Key Performance Indicators (KPIs) in database performance management provide a quantifiable measure to track, analyze and assess the effectiveness of database operations over time. Here are some commonly used KPIs:
Query Response Time: This is the period from when a database receives a query until it begins to return the requested data. It's crucial because prolonged query response times can slow down applications relying on the database.
Throughput: Throughput measures the number of transactions processed per unit of time. Higher throughput often indicates better database performance.
CPU Utilization: This is the percentage of CPU's processing power being used by the database. If it's too high, it may indicate that your database is struggling to process requests, possibly due to inefficient queries or inadequate hardware.
Disk I/O: The rate at which data is read from or written to disk. High disk I/O rates may indicate bottlenecks in data access.

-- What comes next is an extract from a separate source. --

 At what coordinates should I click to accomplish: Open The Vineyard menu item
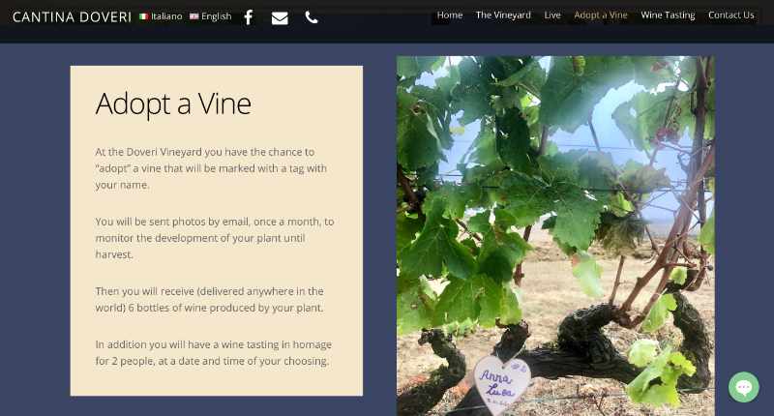tap(503, 15)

Cache Hit Ratio: This is the ratio of the number of hits in the cache to the total number of cache accesses. A higher ratio is preferable as it means more requests are being served from cache, reducing disk I/O.

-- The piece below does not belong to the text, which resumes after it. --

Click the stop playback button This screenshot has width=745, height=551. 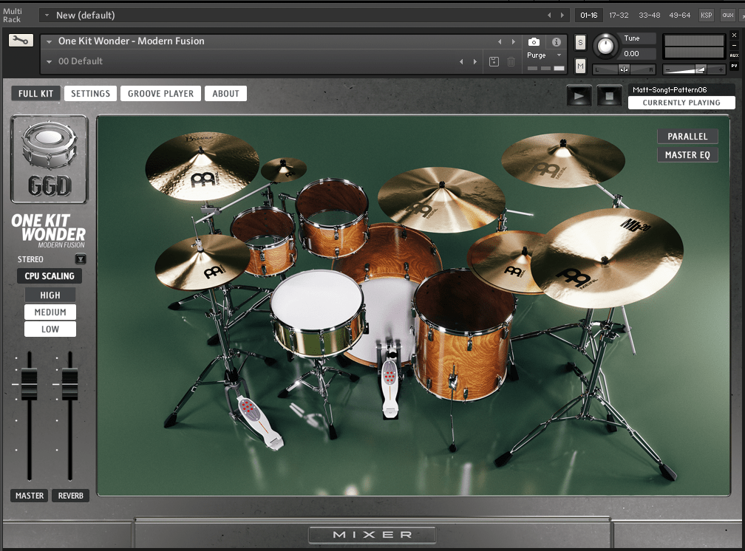tap(608, 95)
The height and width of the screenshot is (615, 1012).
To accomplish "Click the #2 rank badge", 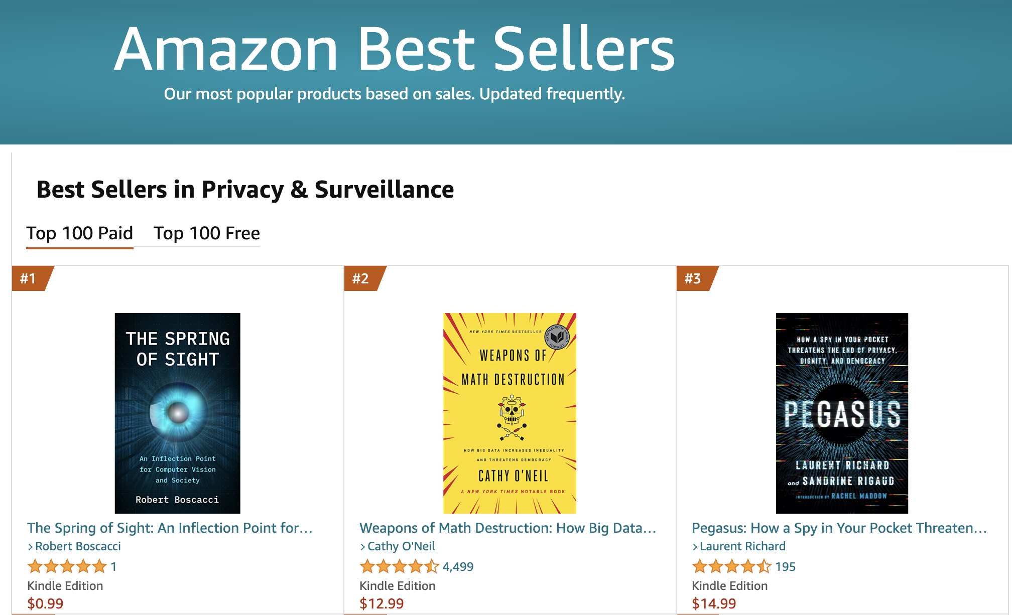I will pos(363,278).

Memory Usage: This measures how much RAM is used by the database. If memory usage is consistently high, it might indicate a need for additional resources.
Connection Usage: The number of active connections to the database. Too many can strain the database and degrade performance.

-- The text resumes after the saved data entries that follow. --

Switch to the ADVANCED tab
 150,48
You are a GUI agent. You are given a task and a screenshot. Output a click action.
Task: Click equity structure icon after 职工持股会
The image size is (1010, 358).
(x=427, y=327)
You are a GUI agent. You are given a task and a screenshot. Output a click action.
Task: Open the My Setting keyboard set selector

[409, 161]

Index Usage: The frequency of index usage for query optimization. Poor index usage can lead to full table scans, resulting in slower performance.
It's noteworthy that these KPIs should not be considered in isolation as they can often impact each other. Moreover, the importance of individual KPIs can vary depending on the specific use case and workload of the database. By regularly monitoring these KPIs using profiling tools or built-in features of the database management system, you can ensure optimal performance of your database.